Imagine a defendant claiming “I didn’t remember, but after reading the newspaper accounts, it jogged my memory,” as an excuse for lying to federal officials and Congress. And this is the Attorney General, who has taken such a strong stand for Law & Order, along with his boss, Donald Trump, who has no problem at all breaking laws, dismissing laws, ignoring or overturning Constitutional protections. Actually Jeff Sessions, as a prosecutor and Senator, didn’t harbor any sympathy for anyone who “can’t recall” – prosecuting a rookie police officer whose memory failed, and, of course, Hillary Clinton, but he’s used that phrase dozens and dozens of times in his own hearings, and even outright lies (I never met with any Russians during the course of the campaign; didn’t know of anyone in the campaign who did) – perjury, lying to Congress – will likely go without consequences.

Instead, the nation’s highest law enforcement officer has stopped prosecuting hate crimes, police brutality, systemic discrimination in sentencing and prosecution, and voter suppression, and authorizes Gestapo-like tactics to round up undocumented immigrants without due process and the relaunch the “war on drugs” as a pretext for heavy-handed policing. Meanwhile, Trump’s Education Secretary Betsy Devoes is no longer taking steps against sexual assault on college campuses.

Nowadays, the wealth in the justice system is also related to threatening lawsuits to anyone who dares bring a complaint, such as sexual assault (Trump, Roy Moore), or literally buying up the Fourth Estate so that the press is no longer free and no longer the watchdog against abuses of power (Sheldon Adelson, Rupert Murdoch, TD Ameritrade founder Joe Ricketts buys chain of local papers to shut them down). Latest: Koch Brothers’ investment arm providing $650 million toward $2.8 billion acquisition of Time Inc. Won’t have effect on editorial? Well, the big donors to PBS used its weight to prevent the documentary, “Citizen Koch” from being televised.

The Rule of Law is now routinely trampled by Trump: attacking a judge’s impartiality because of his Hispanic heritage; challenging the ruling of the 9th Circuit against his unconstitutional Travel Ban, pardoning Sheriff Arpaio (sending a message to other conspirators) and supporting Roy Moore for the US Senate, who not only has had credible accusations of committing felony pedophilia and sexual assault, but twice was removed for defying Supreme Court rulings, otherwise known as the “Rule of Law.”

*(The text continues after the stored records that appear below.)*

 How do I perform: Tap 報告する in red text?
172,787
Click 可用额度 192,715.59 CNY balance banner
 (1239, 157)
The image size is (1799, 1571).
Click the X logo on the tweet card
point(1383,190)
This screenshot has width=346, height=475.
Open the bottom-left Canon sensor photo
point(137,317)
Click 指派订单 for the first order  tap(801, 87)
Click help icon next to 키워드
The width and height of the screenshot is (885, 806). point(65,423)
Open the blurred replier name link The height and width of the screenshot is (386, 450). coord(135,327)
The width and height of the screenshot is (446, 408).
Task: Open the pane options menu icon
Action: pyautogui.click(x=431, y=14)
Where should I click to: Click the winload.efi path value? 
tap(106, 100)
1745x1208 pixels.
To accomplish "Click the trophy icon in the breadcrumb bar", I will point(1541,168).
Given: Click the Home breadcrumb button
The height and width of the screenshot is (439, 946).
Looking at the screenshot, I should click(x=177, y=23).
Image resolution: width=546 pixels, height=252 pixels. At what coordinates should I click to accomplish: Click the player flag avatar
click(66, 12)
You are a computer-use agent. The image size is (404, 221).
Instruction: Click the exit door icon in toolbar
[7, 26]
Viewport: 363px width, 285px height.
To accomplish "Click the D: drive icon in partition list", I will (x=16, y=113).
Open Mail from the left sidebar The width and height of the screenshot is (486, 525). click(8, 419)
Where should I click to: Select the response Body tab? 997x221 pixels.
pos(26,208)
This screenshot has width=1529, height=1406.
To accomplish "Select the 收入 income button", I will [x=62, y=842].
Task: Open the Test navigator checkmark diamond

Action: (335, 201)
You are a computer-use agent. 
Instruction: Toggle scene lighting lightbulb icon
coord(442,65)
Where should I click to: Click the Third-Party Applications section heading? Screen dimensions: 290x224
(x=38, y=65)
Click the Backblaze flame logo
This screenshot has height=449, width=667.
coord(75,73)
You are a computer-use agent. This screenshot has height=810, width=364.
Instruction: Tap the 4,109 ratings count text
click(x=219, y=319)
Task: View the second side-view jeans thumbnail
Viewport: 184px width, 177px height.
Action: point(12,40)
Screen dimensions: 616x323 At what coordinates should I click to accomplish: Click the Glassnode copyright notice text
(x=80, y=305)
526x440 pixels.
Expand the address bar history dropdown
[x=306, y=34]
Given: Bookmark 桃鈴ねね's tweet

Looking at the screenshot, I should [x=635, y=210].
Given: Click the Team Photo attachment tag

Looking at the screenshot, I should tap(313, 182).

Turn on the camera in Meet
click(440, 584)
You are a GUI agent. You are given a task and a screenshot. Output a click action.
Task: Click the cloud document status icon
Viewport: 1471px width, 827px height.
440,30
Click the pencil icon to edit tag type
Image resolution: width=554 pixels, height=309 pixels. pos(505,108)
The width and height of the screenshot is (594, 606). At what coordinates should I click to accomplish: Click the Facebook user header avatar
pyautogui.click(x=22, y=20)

Here are just some of the many ways the justice system and Rule of Law is being overturned:

Obstruction of justice: Trump has not only dismissed the federal prosecutors like Preet Bharara who were investigating Trump’s dubious financial dealings including money laundering for Russian oligarchs, but is now personally interviewing candidates in the regions where Trump has business investments. This follows his dismissal of James Comey as FBI director for failing to give his oath of loyalty and ending the investigation into Michael Flynn and Russian meddling into the 2016 election.

Politicizing justice: The pressure from Trump to get Sessions’ DoJ to launch a special counsel investigation into Hillary Clinton and the Uranium One deal and (yet again) her emails (ironic considering Jared Kushner, Ivanka Trump, Steve Bannon were all found to use private emails once they got into the White House), is a Banana-Republic move against a political opponent.

As Sally Yates (who exposed Michael Flynn and was fired as Acting Attorney General by Trump for refusing to enforce his unconstitutional Travel Ban), the Justice Department isn’t there to “go after his enemies and protect his friends”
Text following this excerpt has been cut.